## Abstract

Kravtsov *et al*. claim that we incorrectly assess the statistical independence of simulated samples of internal climate variability and that we underestimate uncertainty in our calculations of observed internal variability. Their analysis is fundamentally flawed, owing to the use of model ensembles with too few realizations and the fact that no one model can adequately represent the forced signal.

Kravtsov *et al*. (*1*) wrongly claim (i) that our assertion of statistical independence among estimates of the internal variability in regional temperature change in climate models (*2*) is an artifact of a flawed procedure. They further suggest (ii) that robust assessments of simulated internal variability cannot rely on a multimodel ensemble mean (MMEM) that differs from the true forced signal of the individual models, because the residuals of the two forced signals masquerade as low-frequency internal variability, which leads to correlation among ensemble members. Finally, they claim (iii) that we substantially underestimate the uncertainty in the semi-empirical estimate of internal variability derived using the MMEM to approximate the forced signal.

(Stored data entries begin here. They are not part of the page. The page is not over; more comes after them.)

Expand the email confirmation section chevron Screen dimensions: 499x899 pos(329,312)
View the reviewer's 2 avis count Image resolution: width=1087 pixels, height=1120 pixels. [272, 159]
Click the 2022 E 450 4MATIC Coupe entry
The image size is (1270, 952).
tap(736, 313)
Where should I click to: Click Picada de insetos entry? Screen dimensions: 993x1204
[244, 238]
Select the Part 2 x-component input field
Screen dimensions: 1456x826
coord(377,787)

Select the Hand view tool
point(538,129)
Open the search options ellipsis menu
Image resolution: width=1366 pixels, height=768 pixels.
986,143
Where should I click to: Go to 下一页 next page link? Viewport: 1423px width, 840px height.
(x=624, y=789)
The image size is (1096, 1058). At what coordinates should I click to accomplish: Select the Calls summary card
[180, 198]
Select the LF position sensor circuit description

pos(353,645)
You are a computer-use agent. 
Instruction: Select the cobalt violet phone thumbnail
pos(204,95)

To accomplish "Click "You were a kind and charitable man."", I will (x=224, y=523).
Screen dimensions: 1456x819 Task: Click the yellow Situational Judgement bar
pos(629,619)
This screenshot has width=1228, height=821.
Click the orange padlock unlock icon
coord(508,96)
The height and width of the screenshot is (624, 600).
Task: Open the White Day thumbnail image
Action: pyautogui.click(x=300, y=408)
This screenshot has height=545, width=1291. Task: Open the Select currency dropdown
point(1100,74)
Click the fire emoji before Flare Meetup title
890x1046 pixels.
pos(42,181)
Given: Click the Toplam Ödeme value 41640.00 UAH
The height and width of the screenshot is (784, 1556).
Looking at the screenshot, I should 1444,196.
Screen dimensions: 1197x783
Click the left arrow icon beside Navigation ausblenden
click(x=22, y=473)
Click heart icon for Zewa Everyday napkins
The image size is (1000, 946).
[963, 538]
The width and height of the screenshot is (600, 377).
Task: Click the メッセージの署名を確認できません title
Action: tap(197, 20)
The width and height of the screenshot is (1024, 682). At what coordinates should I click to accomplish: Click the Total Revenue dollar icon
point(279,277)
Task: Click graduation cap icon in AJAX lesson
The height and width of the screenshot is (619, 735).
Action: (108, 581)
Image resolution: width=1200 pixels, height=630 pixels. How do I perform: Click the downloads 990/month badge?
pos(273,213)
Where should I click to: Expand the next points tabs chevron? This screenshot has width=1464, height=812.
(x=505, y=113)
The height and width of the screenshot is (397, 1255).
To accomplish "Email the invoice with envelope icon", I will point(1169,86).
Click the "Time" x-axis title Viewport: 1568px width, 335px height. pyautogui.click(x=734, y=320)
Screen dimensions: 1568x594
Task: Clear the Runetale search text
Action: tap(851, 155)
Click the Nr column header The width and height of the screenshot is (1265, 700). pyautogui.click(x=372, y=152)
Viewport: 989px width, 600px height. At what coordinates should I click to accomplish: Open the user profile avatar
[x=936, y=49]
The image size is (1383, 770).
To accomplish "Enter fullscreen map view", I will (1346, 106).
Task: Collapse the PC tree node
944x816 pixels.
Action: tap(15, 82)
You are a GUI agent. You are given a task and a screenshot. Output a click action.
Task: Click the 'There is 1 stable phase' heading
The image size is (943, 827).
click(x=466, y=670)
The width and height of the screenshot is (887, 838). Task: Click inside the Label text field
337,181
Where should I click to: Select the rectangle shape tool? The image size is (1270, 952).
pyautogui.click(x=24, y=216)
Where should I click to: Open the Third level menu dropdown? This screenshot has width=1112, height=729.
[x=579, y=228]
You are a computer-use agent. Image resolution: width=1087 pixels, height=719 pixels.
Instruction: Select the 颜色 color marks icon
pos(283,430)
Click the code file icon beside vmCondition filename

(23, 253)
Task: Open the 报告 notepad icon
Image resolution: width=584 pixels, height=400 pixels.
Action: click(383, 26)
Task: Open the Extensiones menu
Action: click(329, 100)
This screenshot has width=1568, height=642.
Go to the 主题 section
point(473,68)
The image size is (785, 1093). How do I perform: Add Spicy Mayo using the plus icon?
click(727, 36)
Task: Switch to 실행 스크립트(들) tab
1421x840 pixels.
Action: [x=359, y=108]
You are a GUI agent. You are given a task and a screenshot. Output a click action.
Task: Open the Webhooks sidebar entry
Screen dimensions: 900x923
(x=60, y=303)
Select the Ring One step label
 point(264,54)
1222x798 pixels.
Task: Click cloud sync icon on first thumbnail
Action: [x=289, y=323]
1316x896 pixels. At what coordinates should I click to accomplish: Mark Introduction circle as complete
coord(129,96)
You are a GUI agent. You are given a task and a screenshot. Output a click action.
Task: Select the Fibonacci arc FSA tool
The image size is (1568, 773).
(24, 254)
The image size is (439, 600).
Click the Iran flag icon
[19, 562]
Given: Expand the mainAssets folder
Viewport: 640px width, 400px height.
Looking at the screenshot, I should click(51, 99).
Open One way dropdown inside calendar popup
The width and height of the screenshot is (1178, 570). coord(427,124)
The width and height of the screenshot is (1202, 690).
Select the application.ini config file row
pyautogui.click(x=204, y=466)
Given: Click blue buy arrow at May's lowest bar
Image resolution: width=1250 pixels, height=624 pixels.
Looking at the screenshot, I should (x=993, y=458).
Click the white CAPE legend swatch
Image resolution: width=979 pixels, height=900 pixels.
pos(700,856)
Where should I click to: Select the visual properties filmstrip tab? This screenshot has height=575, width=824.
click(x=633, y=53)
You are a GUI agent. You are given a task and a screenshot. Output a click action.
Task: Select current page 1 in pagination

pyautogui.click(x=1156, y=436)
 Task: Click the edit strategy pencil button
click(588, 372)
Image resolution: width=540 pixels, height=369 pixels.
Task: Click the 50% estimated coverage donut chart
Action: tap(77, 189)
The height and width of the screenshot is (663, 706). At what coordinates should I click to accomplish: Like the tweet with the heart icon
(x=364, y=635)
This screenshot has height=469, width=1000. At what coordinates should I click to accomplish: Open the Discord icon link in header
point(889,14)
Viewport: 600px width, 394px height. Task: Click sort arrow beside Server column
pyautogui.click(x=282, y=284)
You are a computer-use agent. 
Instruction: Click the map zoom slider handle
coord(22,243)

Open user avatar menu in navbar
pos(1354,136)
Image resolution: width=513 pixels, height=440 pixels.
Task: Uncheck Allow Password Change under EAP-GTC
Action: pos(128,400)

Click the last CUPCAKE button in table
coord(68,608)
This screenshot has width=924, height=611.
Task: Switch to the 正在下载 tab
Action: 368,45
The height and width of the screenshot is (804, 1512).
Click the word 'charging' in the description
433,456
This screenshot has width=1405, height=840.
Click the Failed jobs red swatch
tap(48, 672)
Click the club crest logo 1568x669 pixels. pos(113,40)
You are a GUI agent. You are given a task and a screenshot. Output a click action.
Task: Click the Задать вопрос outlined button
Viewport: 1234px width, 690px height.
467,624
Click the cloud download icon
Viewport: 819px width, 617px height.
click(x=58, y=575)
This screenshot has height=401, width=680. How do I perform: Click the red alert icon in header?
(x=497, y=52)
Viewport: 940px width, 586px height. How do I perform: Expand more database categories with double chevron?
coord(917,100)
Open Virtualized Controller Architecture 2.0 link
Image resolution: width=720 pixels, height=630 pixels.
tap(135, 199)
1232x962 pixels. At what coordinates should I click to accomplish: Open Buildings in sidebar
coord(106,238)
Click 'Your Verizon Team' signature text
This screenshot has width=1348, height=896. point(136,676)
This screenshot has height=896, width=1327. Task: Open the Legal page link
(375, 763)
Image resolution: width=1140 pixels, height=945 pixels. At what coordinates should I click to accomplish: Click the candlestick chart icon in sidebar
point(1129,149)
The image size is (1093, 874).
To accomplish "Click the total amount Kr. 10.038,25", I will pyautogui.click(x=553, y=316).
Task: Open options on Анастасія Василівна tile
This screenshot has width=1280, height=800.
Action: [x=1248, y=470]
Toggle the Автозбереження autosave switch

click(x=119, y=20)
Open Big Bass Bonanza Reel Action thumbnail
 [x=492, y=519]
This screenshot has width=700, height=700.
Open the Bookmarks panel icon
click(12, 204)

Regarding their first point, Kravtsov *et al*. assert (in their second reference/note) that the standard deviation of the mean of internal variability is not exactly zero only because the data were filtered before analysis [figure 2 and figures S2 to S4 in (*2*)]. This is true, however, only if the full ensemble of realizations, *N*, is used in the calculation. If (*N *– 1) realizations are instead used, as is the case in our analysis, the standard deviation of the mean is not zero (regardless of whether the data are filtered beforehand) (*3*). Our method for assessing statistical independence is valid.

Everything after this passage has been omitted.